El técnico catalán comunicó durante la noche del jueves su decisión a los dirigentes de la Federación de Fútbol, que en los últimos días le habían presentado la propuesta para dirigir a la selección azzurra.
Una negativa que llegó tras una profunda reflexión, no tomada a la ligera. Guardiola ha agradecido a la FIGC por la propuesta y se ha mostrado honrado por el interés, pero ha explicado que no se siente preparado, en este momento, para aceptar un cargo tan importante.
Las razones detrás del rechazo
Al final, sin embargo, han pesado sobre todo los compromisos familiares y el deseo de tomarse un descanso tras años viviendo a un ritmo altísimo. Guardiola ya había tomado esta decisión cuando optó por dejar el Manchester City después de 10 años: parar, recuperar tiempo para sí mismo y para sus seres queridos, y mantenerse alejado al menos por un tiempo de la presión diaria del fútbol.

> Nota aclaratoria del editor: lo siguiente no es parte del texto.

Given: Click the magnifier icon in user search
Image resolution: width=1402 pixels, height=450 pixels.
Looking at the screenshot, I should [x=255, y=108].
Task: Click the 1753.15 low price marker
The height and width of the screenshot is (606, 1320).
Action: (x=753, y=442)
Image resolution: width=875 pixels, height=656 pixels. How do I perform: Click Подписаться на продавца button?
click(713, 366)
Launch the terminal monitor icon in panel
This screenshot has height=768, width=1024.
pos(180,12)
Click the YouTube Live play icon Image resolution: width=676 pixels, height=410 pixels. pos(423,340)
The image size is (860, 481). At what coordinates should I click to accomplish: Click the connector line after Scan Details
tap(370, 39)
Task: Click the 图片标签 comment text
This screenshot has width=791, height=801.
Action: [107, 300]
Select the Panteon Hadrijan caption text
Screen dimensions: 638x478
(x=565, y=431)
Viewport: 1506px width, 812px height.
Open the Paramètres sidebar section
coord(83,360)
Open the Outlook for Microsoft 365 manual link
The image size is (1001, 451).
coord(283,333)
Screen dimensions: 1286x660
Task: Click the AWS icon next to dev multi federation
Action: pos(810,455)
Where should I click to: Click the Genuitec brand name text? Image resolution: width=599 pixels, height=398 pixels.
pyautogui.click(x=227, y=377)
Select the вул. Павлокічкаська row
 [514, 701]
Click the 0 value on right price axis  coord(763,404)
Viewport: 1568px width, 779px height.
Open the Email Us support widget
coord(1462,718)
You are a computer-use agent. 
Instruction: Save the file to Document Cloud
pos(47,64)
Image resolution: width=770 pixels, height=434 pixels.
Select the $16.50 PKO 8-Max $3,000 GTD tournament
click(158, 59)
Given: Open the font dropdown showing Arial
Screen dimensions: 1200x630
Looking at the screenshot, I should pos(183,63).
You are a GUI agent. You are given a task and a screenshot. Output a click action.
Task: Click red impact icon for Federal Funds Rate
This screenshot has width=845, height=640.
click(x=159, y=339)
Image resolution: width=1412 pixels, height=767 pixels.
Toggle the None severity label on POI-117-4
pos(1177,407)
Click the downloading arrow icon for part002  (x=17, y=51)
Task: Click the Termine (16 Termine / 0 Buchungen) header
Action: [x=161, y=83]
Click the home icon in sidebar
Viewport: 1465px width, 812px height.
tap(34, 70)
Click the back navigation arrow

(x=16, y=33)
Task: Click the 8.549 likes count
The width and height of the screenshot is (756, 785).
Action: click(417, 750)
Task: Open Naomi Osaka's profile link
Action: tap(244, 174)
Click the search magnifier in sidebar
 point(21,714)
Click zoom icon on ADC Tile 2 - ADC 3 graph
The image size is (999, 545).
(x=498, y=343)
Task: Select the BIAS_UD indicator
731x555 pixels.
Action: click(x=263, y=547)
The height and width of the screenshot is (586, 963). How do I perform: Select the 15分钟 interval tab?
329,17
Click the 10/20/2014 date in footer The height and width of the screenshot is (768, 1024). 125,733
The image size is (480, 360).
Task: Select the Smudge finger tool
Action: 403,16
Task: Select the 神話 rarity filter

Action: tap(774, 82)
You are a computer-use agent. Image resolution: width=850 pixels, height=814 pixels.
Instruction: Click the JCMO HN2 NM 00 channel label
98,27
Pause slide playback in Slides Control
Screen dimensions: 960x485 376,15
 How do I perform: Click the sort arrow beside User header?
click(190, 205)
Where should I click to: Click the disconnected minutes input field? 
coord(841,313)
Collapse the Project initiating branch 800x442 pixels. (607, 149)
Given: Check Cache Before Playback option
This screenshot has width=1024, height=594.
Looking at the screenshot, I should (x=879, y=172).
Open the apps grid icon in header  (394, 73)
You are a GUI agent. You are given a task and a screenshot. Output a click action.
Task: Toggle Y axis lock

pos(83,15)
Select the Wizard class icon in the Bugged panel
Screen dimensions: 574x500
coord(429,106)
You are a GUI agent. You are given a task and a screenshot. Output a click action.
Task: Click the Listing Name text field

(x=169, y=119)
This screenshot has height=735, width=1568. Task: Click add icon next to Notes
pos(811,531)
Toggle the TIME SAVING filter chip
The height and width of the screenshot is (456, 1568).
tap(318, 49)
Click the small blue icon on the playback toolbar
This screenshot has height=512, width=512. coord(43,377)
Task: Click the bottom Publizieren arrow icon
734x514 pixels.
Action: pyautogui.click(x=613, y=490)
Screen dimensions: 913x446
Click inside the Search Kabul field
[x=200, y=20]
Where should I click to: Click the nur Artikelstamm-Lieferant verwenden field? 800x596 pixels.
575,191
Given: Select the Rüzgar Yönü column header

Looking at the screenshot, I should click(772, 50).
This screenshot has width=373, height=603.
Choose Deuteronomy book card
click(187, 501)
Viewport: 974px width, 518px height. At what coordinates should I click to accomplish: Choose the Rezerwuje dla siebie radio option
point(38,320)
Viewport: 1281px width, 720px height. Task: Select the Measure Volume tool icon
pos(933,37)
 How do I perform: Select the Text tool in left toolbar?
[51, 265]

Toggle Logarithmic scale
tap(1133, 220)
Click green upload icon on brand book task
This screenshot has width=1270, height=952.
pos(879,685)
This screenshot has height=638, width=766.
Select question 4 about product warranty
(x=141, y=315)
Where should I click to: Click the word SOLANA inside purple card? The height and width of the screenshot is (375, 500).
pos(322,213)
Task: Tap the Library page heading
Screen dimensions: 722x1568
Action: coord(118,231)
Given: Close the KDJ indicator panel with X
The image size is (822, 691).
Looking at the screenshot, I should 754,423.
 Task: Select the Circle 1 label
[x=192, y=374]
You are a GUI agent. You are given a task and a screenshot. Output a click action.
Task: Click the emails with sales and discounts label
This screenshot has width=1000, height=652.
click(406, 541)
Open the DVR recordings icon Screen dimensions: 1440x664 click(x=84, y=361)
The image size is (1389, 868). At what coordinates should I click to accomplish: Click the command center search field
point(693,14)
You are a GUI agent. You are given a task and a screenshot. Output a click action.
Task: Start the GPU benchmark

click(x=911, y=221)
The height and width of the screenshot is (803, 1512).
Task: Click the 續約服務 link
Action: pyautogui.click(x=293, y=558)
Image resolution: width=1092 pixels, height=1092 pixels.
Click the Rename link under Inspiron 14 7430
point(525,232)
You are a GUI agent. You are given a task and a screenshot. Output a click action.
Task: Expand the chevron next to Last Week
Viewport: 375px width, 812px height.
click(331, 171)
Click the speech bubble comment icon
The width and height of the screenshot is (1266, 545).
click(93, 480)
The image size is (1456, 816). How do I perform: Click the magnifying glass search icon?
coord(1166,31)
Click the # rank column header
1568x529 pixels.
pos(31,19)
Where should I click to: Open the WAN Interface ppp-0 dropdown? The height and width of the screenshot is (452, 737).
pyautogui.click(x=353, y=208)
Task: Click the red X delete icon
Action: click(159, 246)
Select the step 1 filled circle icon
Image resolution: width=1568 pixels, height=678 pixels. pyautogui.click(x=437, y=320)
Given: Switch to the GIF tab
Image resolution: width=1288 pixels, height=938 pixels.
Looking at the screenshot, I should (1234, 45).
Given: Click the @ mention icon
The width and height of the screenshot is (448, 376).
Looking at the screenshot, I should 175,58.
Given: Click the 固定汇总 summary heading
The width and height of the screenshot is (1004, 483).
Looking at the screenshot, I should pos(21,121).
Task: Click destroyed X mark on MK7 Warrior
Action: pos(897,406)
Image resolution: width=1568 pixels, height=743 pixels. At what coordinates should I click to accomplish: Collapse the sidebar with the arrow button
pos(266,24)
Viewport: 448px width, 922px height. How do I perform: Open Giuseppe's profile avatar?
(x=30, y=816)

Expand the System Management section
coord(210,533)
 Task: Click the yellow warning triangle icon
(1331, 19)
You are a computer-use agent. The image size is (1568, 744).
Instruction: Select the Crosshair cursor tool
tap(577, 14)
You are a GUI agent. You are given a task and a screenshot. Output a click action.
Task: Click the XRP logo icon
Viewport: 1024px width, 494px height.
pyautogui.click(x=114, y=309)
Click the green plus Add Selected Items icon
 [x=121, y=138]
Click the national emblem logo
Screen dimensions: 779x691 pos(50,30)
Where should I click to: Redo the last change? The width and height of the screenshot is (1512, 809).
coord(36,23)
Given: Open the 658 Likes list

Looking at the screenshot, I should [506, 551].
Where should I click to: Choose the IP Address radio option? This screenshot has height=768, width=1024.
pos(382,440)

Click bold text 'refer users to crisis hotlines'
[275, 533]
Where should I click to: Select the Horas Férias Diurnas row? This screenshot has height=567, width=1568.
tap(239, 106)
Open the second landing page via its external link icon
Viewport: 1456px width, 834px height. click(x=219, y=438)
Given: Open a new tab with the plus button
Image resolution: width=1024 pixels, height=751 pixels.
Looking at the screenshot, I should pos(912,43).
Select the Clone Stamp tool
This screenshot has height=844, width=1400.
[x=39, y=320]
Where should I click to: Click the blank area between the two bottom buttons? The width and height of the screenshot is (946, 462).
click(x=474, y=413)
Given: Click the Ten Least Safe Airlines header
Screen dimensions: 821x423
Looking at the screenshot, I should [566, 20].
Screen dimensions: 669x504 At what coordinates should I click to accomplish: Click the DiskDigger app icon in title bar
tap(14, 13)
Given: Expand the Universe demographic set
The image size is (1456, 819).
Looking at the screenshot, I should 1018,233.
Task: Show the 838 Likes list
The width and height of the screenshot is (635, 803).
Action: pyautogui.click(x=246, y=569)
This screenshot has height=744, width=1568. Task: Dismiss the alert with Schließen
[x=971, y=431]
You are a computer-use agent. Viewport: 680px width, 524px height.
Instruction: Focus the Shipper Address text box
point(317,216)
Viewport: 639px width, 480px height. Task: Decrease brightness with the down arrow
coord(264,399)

También hay un aspecto profesional. Guardiola vive el trabajo de manera total y la idea de asumir el rol de seleccionador, con tiempos y dinámicas muy diferentes a los de un club, no le terminaba de convencer. Durante la negociación habría dejado claro un concepto: si acepta un reto, quiere hacerlo al 100 %.
Por tanto, la FIGC tendrá que seguir buscando al nuevo seleccionador, después de haber intentado convencer a uno de los perfiles más importantes del fútbol mundial.